▸ What is expected: Transcribe the entries below exactly from their first line through the line containing "Bellinzonese e valli (93, 1614)", and let no picture into the copy.
**** Supplied records ****
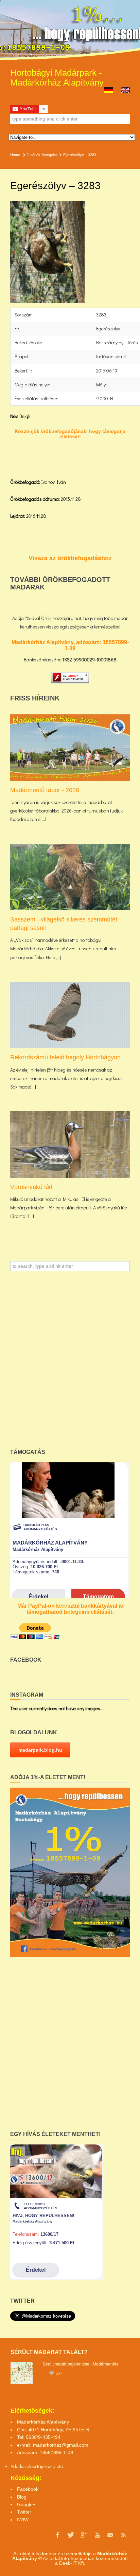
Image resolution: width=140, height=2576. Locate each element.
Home (15, 155)
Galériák (33, 155)
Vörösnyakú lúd (31, 1187)
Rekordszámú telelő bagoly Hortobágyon (65, 1057)
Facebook (27, 2489)
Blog (22, 2497)
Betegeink (49, 155)
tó (61, 2466)
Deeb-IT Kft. (72, 2563)
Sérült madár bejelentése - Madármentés (80, 2364)
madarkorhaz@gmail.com (60, 2445)
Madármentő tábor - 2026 (44, 790)
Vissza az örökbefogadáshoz (70, 558)
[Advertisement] (70, 1362)
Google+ (26, 2504)
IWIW (23, 2519)
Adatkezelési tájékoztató (35, 2466)
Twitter (24, 2512)
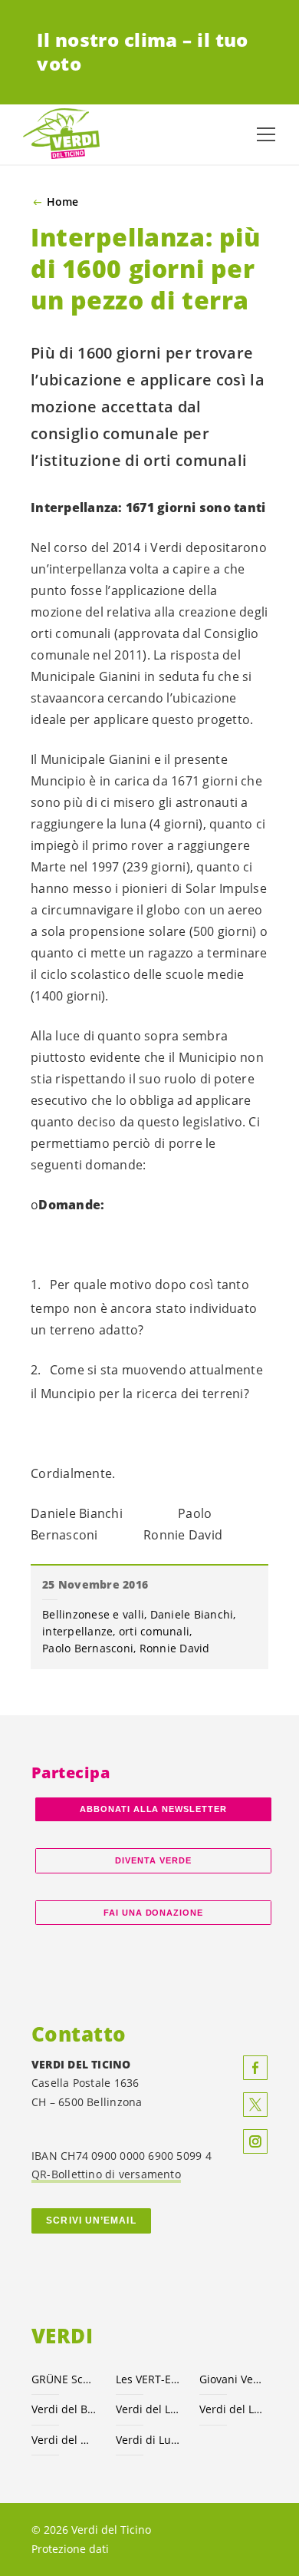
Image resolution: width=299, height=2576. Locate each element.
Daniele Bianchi (192, 1614)
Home (62, 202)
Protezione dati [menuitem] (70, 2548)
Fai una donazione (154, 1912)
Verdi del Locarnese (149, 2409)
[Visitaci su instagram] (255, 2141)
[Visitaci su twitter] (255, 2104)
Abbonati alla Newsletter (153, 1809)
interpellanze (77, 1631)
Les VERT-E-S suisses (149, 2379)
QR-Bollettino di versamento (106, 2174)
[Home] (61, 134)
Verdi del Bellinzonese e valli (64, 2409)
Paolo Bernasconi (87, 1648)
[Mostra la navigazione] (266, 134)
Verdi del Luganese (232, 2409)
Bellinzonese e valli (93, 1614)
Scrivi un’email (91, 2220)
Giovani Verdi (232, 2379)
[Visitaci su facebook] (255, 2067)
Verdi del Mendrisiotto (64, 2439)
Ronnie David (175, 1648)
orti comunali (154, 1631)
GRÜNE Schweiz (64, 2379)
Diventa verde (153, 1860)
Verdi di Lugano (149, 2439)
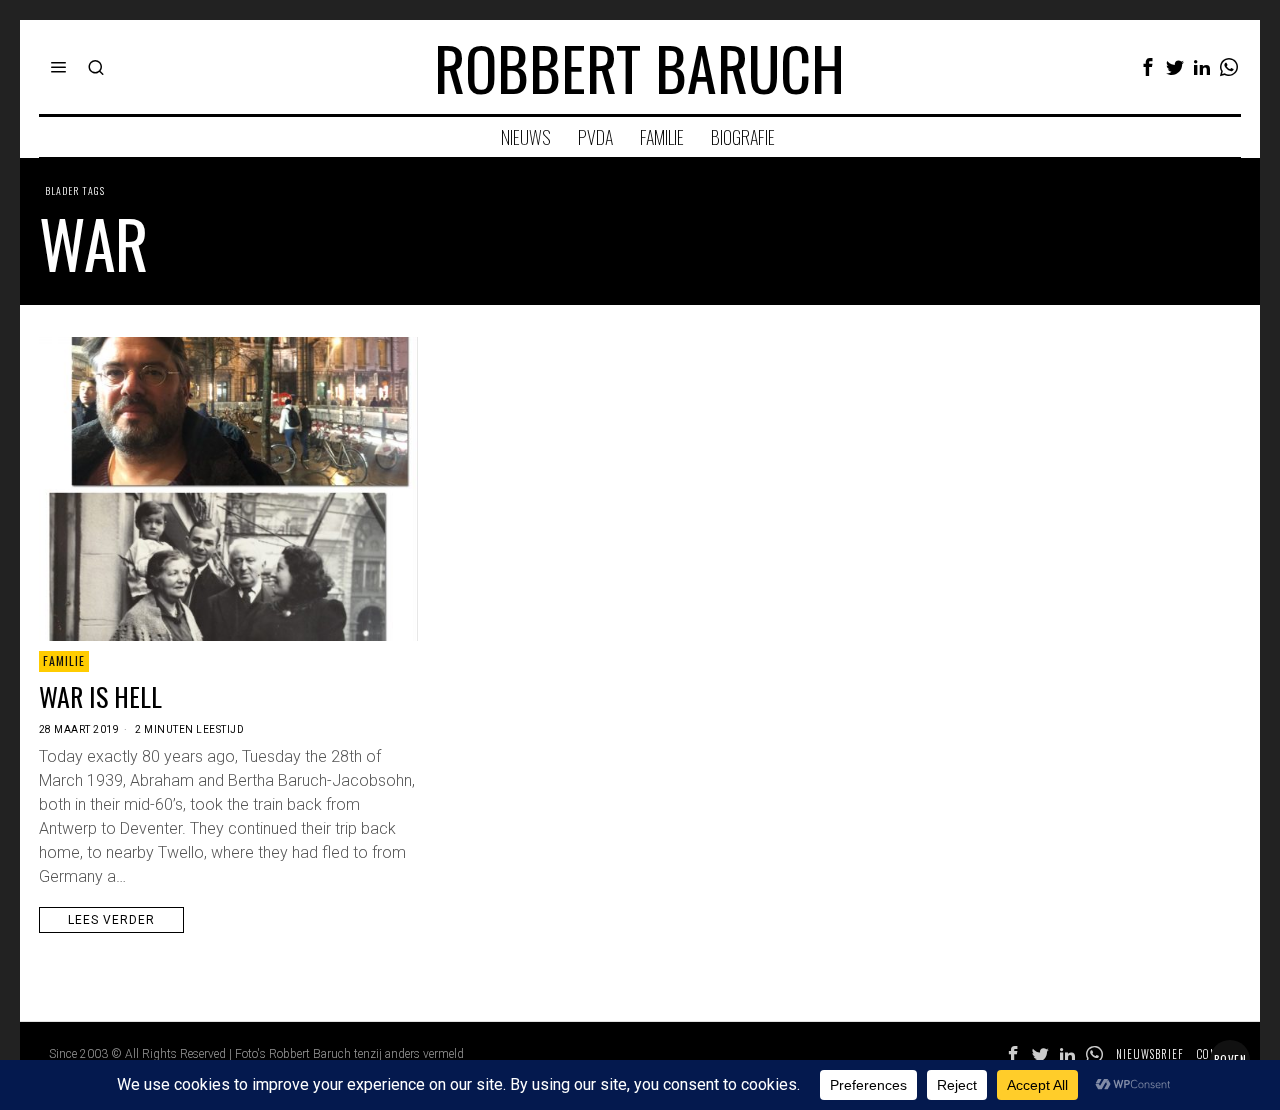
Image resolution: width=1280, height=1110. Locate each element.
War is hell (100, 697)
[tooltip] (1148, 67)
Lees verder (111, 920)
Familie (64, 660)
****
▸ Output of the task:
Image resolution: width=140, height=2576. Locate each element.
Home (15, 155)
Galériák (33, 155)
Vörösnyakú lúd (31, 1187)
Rekordszámú telelő bagoly Hortobágyon (65, 1057)
Facebook (27, 2489)
Blog (22, 2497)
Betegeink (49, 155)
tó (61, 2466)
Deeb-IT Kft. (72, 2563)
Sérült madár bejelentése - Madármentés (80, 2364)
madarkorhaz@gmail.com (60, 2445)
Madármentő tábor - 2026 (44, 790)
Vissza az örökbefogadáshoz (70, 558)
[Advertisement] (70, 1362)
Google+ (26, 2504)
IWIW (23, 2519)
Adatkezelési tájékoztató (35, 2466)
Twitter (24, 2512)
Image resolution: width=299, height=2576. Locate each element.
Daniele Bianchi (192, 1614)
Home (62, 202)
Protezione dati [menuitem] (70, 2548)
Fai una donazione (154, 1912)
Verdi del Locarnese (149, 2409)
[Visitaci su instagram] (255, 2141)
[Visitaci su twitter] (255, 2104)
Abbonati alla Newsletter (153, 1809)
interpellanze (77, 1631)
Les VERT-E-S suisses (149, 2379)
QR-Bollettino di versamento (106, 2174)
[Home] (61, 134)
Verdi del Bellinzonese e valli (64, 2409)
Paolo Bernasconi (87, 1648)
[Mostra la navigazione] (266, 134)
Verdi del Luganese (232, 2409)
Bellinzonese e valli (93, 1614)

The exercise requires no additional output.